Source material =>
◆ ◆ ◆ ◆ ◆ ◆ ◆
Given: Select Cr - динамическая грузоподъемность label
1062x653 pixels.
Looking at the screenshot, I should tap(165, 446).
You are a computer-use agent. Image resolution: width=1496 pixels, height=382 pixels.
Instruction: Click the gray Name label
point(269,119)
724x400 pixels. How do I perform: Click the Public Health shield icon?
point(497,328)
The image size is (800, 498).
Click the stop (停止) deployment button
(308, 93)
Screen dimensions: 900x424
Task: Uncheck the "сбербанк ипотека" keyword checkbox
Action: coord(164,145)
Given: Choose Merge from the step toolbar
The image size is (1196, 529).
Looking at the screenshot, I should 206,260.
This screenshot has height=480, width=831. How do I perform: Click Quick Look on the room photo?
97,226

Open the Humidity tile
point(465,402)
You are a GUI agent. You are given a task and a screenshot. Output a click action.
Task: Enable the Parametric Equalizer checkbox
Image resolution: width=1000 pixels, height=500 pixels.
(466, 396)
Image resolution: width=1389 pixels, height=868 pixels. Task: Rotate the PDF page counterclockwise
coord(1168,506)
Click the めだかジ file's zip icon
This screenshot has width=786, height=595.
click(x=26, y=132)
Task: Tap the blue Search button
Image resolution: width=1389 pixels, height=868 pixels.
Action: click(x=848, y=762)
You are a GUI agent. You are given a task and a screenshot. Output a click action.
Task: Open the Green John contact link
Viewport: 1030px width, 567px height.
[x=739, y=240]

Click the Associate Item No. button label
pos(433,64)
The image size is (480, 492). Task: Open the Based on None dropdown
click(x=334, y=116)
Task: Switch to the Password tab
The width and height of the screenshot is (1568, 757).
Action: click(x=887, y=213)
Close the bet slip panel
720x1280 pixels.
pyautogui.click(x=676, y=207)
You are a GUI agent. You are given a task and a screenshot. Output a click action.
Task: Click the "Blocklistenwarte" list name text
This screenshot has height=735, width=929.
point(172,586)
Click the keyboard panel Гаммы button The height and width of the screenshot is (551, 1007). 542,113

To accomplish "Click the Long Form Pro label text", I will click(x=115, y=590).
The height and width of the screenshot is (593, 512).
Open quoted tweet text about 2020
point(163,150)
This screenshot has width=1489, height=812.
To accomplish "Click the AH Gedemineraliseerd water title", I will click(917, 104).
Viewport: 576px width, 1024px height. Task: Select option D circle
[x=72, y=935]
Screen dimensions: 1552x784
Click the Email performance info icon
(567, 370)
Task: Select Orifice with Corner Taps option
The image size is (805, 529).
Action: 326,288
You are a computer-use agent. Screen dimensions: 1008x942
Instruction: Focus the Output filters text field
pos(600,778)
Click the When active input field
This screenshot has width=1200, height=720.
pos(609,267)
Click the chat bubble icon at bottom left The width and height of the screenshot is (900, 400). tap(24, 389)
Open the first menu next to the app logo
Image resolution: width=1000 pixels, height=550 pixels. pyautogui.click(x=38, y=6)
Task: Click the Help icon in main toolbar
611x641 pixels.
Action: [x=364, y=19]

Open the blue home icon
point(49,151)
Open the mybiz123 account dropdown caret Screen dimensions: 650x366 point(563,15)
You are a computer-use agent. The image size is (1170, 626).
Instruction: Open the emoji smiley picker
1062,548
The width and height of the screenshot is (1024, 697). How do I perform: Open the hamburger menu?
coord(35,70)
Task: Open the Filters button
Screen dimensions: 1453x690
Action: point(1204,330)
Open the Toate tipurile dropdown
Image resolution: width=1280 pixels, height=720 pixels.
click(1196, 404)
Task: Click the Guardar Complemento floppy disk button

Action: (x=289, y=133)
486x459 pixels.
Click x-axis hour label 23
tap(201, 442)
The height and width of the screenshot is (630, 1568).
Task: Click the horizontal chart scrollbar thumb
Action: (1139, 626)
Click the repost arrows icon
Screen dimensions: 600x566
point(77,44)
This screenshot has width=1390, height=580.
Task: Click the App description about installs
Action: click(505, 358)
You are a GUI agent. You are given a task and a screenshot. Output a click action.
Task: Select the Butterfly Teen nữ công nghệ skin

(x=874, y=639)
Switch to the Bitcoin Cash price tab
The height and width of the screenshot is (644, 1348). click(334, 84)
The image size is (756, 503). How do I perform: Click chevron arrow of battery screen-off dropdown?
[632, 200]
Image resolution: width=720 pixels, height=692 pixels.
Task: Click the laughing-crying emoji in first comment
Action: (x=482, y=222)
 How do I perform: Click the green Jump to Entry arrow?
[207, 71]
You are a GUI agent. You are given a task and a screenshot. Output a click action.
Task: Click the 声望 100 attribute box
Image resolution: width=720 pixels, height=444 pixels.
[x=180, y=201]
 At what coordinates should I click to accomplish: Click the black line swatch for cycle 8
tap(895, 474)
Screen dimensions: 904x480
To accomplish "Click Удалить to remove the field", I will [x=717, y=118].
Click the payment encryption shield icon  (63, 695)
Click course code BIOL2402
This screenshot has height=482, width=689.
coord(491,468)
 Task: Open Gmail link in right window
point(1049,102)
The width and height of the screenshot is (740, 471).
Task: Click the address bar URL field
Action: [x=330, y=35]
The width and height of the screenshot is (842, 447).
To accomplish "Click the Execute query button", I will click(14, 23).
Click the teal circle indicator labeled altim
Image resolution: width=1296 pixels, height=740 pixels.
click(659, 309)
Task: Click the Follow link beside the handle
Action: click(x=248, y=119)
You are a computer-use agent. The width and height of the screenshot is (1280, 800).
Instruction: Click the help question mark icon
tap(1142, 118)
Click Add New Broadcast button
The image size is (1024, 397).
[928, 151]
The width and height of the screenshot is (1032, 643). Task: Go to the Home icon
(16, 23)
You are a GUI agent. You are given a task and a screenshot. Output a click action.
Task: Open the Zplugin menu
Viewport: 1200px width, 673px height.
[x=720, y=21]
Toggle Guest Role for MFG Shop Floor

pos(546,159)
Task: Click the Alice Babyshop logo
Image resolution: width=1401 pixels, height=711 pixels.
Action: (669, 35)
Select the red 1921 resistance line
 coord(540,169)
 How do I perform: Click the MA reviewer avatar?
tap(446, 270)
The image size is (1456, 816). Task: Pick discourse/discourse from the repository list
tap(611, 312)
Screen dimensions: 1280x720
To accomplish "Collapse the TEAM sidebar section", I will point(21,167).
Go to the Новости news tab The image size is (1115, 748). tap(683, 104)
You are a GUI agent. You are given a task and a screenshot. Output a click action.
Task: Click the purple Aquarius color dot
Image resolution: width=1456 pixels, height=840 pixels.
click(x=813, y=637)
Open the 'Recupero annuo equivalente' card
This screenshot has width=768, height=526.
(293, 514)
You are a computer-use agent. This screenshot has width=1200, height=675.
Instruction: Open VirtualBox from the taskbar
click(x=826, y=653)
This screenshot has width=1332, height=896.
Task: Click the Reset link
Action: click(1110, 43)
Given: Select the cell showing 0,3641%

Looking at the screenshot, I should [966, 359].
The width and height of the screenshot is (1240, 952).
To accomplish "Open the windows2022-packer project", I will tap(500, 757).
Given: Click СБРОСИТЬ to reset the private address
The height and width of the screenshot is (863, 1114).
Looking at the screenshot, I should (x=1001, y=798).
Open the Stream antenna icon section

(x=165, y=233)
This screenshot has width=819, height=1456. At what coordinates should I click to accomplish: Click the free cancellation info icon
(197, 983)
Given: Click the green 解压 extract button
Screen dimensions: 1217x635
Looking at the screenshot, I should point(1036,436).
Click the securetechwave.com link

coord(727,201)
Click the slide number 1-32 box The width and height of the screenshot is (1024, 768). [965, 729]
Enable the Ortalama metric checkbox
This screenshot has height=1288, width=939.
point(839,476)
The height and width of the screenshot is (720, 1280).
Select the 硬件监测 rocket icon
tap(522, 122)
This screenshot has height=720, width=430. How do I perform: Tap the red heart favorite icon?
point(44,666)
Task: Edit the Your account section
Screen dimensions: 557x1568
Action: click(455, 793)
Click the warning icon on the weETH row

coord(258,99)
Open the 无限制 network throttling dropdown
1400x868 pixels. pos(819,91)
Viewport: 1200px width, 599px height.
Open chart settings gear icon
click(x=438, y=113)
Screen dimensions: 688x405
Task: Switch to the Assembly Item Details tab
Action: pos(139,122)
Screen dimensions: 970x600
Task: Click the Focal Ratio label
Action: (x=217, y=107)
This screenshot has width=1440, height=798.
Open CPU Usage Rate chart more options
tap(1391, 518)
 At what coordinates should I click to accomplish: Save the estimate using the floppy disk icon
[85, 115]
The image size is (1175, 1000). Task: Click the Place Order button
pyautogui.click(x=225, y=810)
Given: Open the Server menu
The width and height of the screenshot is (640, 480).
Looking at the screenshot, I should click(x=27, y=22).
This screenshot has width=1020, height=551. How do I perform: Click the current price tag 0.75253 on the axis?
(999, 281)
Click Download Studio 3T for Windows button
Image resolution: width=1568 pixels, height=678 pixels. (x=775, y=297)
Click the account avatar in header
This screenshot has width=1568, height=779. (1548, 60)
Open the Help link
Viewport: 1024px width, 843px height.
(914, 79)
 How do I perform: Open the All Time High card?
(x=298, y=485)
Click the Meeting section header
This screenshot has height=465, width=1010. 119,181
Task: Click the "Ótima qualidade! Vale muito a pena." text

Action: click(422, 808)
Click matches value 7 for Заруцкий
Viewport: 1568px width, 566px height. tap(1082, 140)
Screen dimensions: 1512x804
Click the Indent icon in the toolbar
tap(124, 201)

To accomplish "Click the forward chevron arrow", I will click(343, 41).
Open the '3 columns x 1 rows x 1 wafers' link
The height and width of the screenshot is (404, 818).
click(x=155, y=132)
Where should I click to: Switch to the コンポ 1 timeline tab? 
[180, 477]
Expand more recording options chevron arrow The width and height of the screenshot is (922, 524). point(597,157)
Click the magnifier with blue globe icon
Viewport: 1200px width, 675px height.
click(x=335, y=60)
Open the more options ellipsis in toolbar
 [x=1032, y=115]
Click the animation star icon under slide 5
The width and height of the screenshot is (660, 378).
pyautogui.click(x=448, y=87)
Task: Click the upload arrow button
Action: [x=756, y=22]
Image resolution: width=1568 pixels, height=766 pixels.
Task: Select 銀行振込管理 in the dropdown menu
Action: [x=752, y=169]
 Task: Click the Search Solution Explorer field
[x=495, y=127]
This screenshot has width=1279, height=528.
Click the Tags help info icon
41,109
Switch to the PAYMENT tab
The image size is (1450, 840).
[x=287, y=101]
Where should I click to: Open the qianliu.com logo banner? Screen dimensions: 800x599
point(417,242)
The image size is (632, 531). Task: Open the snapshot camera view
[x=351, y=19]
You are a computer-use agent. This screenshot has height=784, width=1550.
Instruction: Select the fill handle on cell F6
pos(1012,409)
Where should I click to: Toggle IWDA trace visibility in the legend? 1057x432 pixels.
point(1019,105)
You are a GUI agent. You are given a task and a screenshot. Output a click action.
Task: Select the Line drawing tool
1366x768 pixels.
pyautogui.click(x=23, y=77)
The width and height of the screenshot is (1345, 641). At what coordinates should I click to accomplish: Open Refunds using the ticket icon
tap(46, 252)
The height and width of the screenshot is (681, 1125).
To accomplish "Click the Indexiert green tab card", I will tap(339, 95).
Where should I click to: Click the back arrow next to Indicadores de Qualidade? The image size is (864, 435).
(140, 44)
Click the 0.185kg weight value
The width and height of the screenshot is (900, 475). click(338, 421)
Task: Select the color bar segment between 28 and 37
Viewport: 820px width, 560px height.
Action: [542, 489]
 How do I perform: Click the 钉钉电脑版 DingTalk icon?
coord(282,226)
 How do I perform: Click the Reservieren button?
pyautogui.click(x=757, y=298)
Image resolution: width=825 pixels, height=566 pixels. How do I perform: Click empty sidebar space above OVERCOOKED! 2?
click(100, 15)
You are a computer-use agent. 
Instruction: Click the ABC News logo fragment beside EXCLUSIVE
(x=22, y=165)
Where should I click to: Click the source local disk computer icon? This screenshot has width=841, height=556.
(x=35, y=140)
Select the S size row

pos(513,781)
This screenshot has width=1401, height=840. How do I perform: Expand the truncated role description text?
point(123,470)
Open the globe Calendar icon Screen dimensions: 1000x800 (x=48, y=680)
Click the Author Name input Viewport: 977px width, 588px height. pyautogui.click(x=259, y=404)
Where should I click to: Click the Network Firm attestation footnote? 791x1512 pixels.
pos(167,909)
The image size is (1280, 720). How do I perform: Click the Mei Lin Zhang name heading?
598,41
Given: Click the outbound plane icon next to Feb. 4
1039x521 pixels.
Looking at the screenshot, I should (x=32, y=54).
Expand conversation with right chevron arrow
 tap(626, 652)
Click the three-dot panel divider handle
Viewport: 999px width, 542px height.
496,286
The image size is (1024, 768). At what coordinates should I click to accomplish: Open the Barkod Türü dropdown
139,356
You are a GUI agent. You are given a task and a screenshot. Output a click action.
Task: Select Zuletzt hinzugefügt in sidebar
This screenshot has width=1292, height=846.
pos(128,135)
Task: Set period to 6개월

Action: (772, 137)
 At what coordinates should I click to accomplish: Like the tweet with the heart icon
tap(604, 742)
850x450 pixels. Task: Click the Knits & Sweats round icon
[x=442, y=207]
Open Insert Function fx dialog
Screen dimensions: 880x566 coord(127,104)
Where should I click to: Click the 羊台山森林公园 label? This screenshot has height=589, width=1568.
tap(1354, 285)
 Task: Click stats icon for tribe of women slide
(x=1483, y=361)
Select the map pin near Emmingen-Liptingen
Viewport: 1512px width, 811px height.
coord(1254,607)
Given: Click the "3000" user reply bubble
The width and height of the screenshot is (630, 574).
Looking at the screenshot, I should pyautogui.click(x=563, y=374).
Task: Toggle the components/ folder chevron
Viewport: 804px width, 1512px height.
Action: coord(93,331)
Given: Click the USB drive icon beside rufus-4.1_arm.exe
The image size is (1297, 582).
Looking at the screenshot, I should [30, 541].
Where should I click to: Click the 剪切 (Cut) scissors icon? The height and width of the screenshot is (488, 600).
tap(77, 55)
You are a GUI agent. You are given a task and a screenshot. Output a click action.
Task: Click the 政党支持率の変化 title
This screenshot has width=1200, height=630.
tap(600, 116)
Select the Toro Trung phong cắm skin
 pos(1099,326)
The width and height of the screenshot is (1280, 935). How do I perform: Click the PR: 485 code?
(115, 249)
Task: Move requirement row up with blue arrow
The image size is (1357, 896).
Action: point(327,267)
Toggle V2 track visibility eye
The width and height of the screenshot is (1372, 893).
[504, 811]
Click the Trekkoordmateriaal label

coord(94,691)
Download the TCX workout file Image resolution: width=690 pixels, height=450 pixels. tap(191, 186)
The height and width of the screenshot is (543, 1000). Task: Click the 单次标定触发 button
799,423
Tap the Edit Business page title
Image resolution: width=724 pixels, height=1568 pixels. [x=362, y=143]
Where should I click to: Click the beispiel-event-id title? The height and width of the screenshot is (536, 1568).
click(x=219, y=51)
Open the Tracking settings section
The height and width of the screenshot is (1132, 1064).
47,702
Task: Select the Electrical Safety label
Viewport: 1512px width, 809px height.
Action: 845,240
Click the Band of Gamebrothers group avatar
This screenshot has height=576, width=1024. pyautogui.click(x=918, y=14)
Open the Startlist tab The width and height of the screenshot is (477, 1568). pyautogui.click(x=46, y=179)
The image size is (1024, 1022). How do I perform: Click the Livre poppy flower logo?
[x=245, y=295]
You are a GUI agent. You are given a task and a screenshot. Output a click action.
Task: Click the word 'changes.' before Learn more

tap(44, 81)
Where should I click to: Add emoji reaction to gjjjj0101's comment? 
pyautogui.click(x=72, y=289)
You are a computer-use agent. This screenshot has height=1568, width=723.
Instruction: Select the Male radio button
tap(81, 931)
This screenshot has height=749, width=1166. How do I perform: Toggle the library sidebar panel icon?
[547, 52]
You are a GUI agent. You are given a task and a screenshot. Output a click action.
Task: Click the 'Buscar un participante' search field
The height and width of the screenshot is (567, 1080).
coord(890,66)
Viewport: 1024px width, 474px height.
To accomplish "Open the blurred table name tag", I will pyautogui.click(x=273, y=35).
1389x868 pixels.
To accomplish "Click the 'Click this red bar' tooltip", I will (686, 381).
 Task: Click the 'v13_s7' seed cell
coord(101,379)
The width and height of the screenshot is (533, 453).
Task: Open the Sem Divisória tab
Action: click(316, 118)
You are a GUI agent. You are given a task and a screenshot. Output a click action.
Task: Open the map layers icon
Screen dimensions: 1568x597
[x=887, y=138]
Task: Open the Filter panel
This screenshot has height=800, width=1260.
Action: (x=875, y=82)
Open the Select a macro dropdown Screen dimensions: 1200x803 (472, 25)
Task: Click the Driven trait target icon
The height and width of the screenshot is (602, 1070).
◆ ◆ ◆ ◆ ◆ ◆ ◆
Problem => Beginning at the top of the data, extract each line through the line containing "The image size is (800, 498)." and return those lines exactly, with nothing added.

Output =>
Given: Select Cr - динамическая грузоподъемность label
1062x653 pixels.
Looking at the screenshot, I should tap(165, 446).
You are a computer-use agent. Image resolution: width=1496 pixels, height=382 pixels.
Instruction: Click the gray Name label
point(269,119)
724x400 pixels. How do I perform: Click the Public Health shield icon?
point(497,328)
The image size is (800, 498).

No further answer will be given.